Line Charts and Bar Charts
Charts are primary tools used in technical analysis. They offer a visual aid to interpreting the trend and market action. With a chart, the old saying “A picture is worth a thousand words” is never more appropriate. There are different types of charts used to determine various aspects of the markets. In most cases, the x-axis measures the time while the y-axis measures the price level. These charts come either as line charts and bar charts.
Line charts are used to determine the closing price while bar charts represent the price performance for a specific period which could be as long as a month or as short as a minute. Daily bar charts are the most commonly used types of charts by traders.
The candlestick charts help traders determine what is most likely to happen in the movement of the market. These candlestick charts display the opening and closing prices as a solid body with the highs and lows as additional vertical lines. A candlestick shows the constant movements during the day, and so at what price people were willing to buy or sell. As with a technical analysis, the explanation of candlestick charts is based primarily on the patterns, which have been observed over several centuries as to how they can be used to forecast the price movement of a product. There are bullish patterns, bearish patterns as well as neutral patterns which indicate the movement in the markets.
The basic trend line is a simple yet one of the most crucial tools in trading. The trend line is constructed where there are three higher or lower points which are to be connected. From this, a channel is outlined that can then be used to monitor the price action. When it comes to drawing a trend line, this involves some experimenting until the trader finds the right type. In some cases, a trend line which appears to be correct may actually need to be redrawn. For a trader who is getting started with trend lines, there are some useful guidelines that he needs to keep in mind in order to come up with the right one. With much practice, drawing trend lines becomes easier.

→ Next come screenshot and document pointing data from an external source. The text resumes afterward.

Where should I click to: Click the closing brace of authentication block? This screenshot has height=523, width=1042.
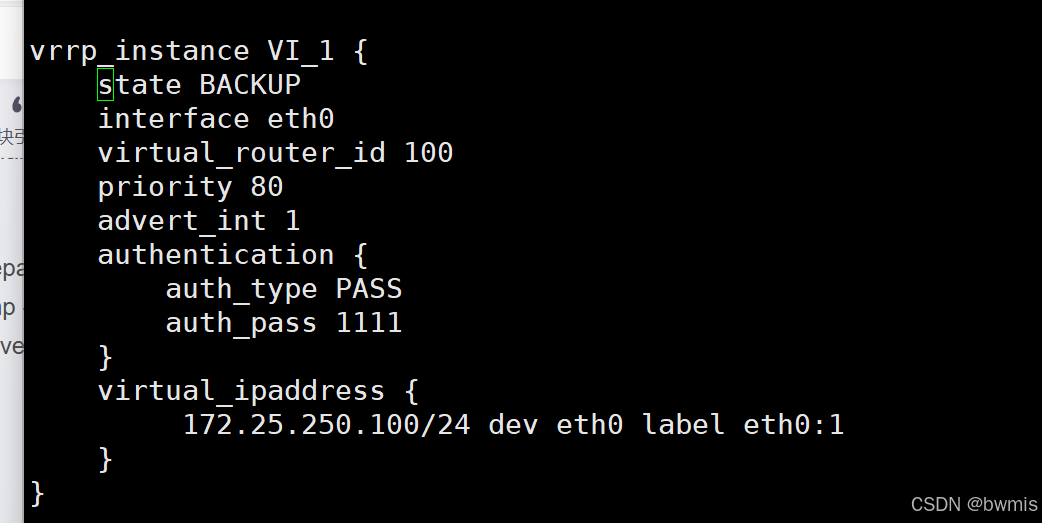[x=106, y=358]
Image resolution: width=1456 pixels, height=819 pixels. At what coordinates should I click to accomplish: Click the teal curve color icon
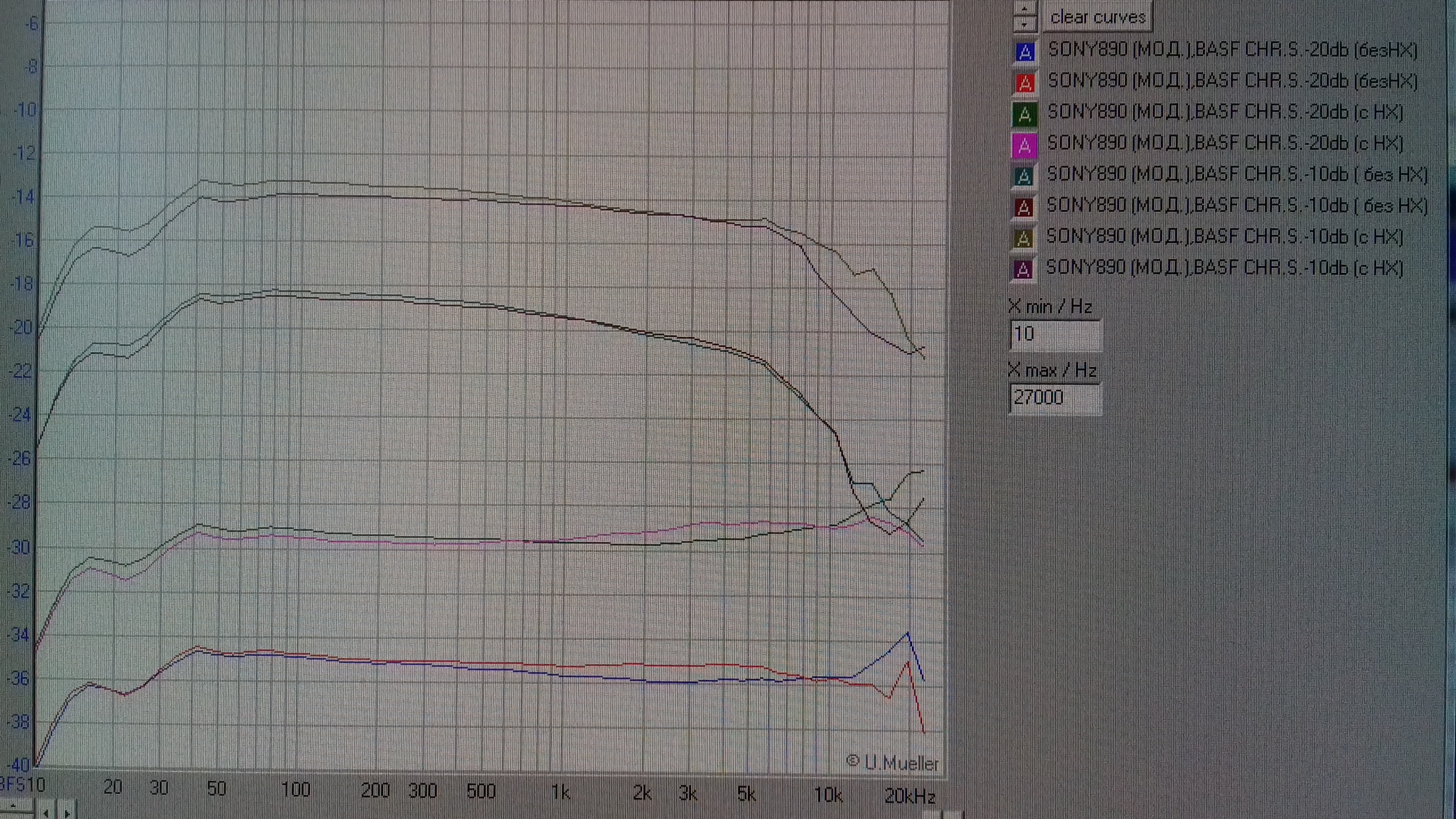tap(1024, 176)
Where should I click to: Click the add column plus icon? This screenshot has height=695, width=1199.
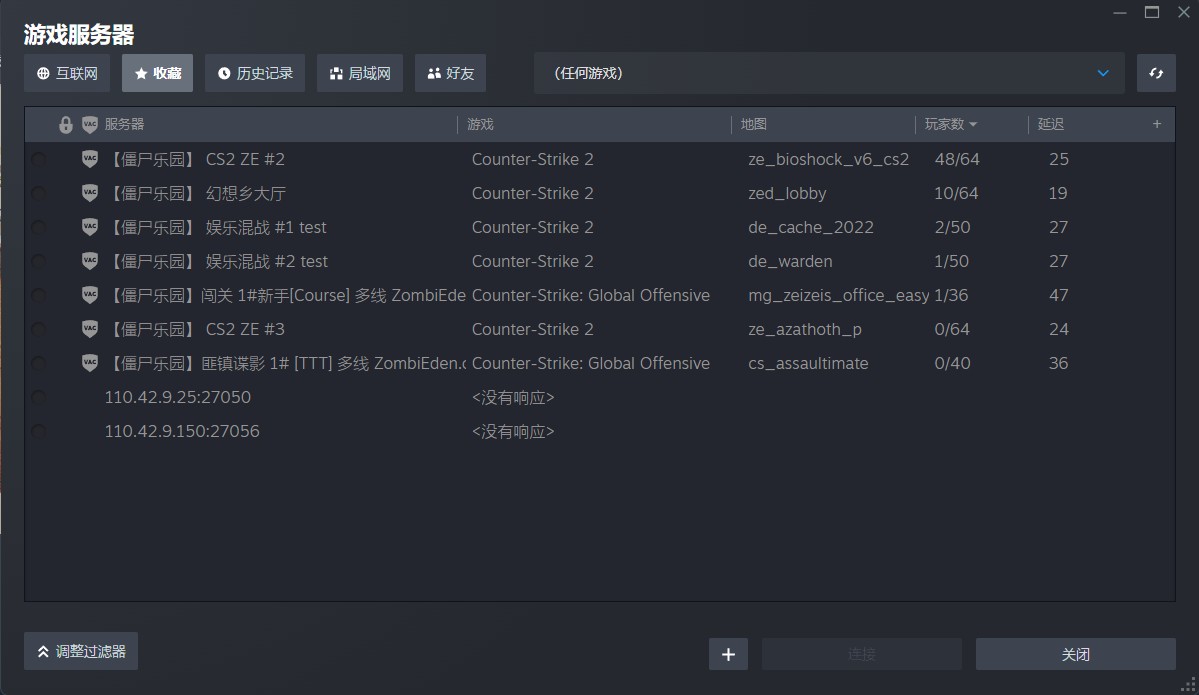point(1157,124)
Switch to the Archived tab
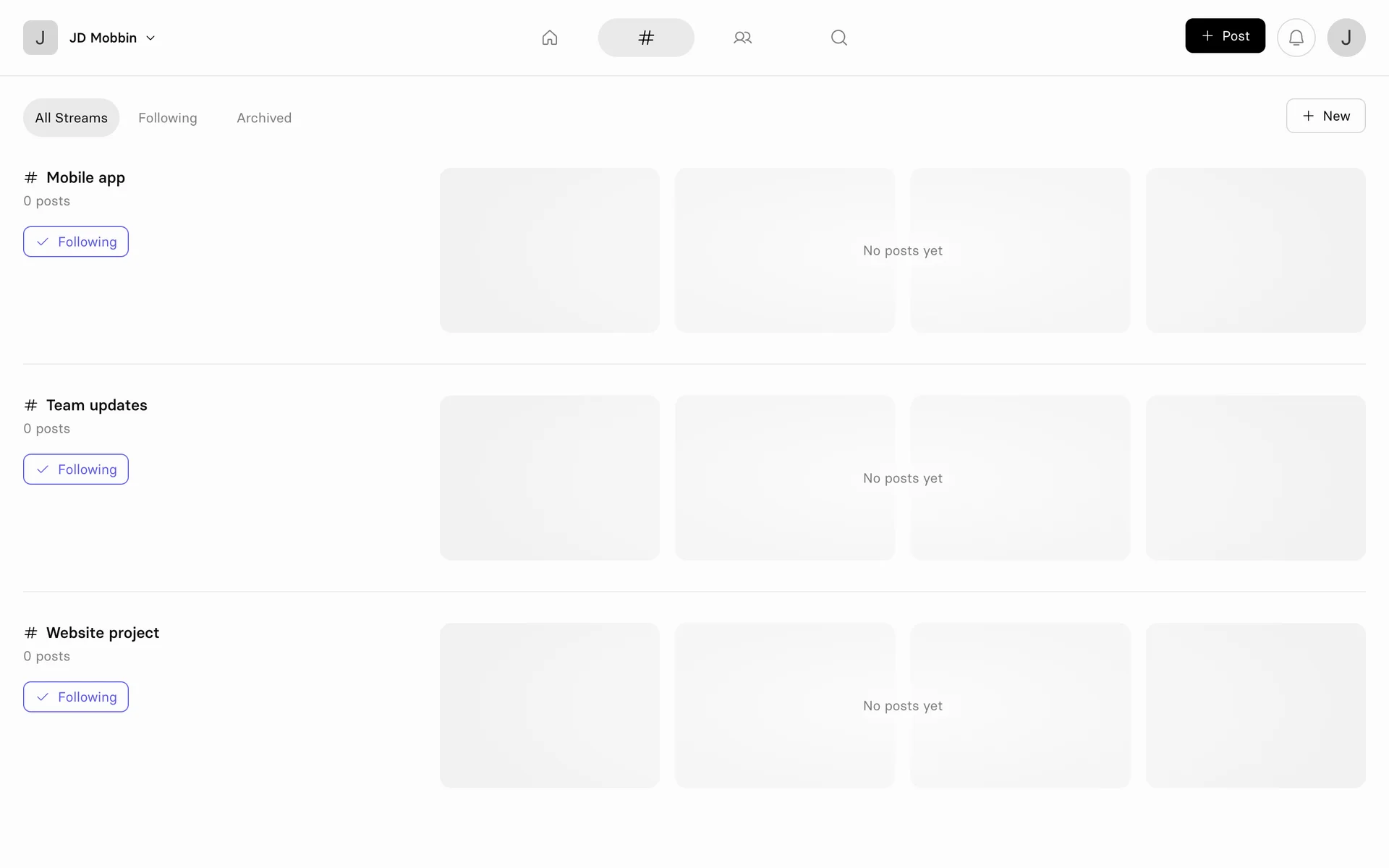This screenshot has width=1389, height=868. tap(263, 118)
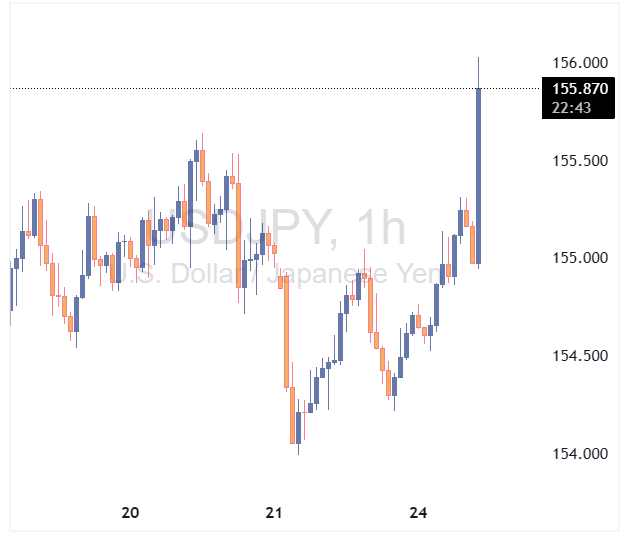The height and width of the screenshot is (549, 629).
Task: Click the 156.000 price axis label
Action: [578, 63]
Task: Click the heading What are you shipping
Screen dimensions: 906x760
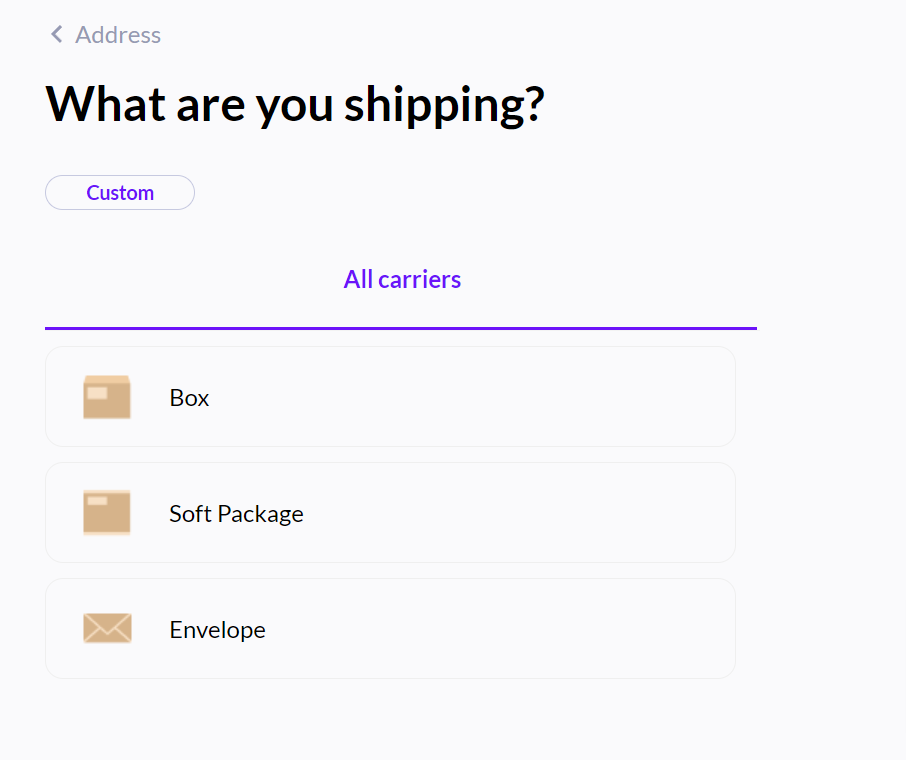Action: 295,103
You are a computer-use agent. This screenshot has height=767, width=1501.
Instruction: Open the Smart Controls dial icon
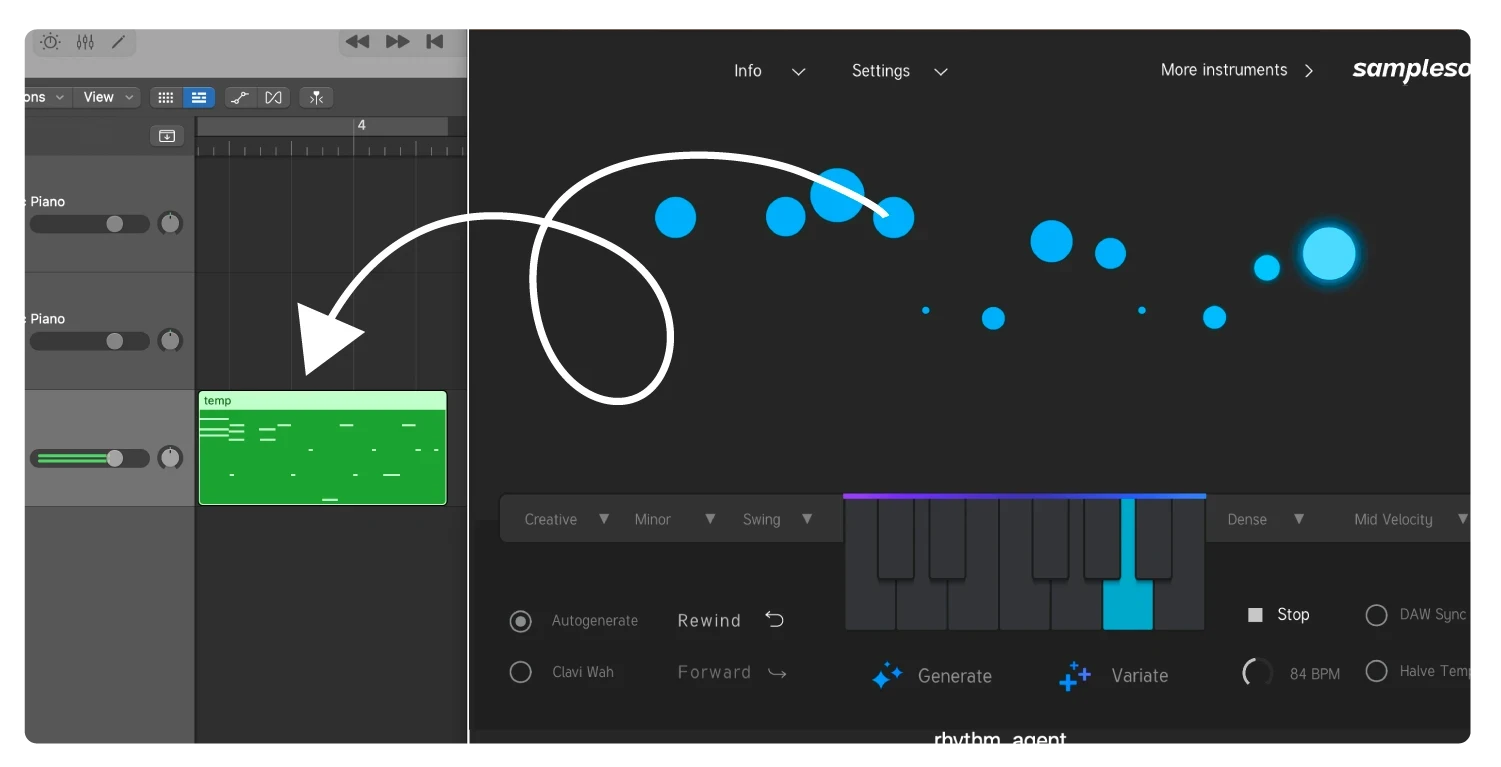(x=50, y=42)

Trend lines come in many different motions and it is important for traders to understand the significance of these trends to avoid the risk of entering or exiting the market at the wrong time. There are two basic factors used to determine the significance of a trend line namely, the length of time it has been intact and how many times it has been tested.
Support and Resistance Levels
In technical analysis, support and resistance levels are one of the most essential components. Basically, these are price areas where an abundance of trading has taken place and where a great deal of buying or selling pressure is present. Underlying support keeps a market in an upward trend while overhead resistance keeps a market trend lower. These indications are used to manage risks and identify profit opportunities within the market.
Basically, a support level is the price area that calls for an increase in the demand for that product and resistance levels is a price illustrated by increased selling pressure or increased supply of a particular investment product which tends to level off advances.
The moving averages are arguably the most reliable and practical technical analysis indicator. These are used to smooth out market changes as well as short term volatility which then help the trader determine which way the market is moving. This is basically an indicator that shows the average value of a security’s price over a certain period of time. When interpreting a moving average, this is done usually by comparing the relationship between a moving average of the security’s price with the security price itself. A buy or sell signal is generated depending on the direction of the security price which can either be above or below its moving price.
There is also the case of multiple moving averages. While one moving average is a very useful tool in technical analysis, multiple moving averages can actually be more powerful when plotted on the same chart. Moving averages however work well in trending markets only. When a market changes in a slim trading channel, moving averages usually generate false signals.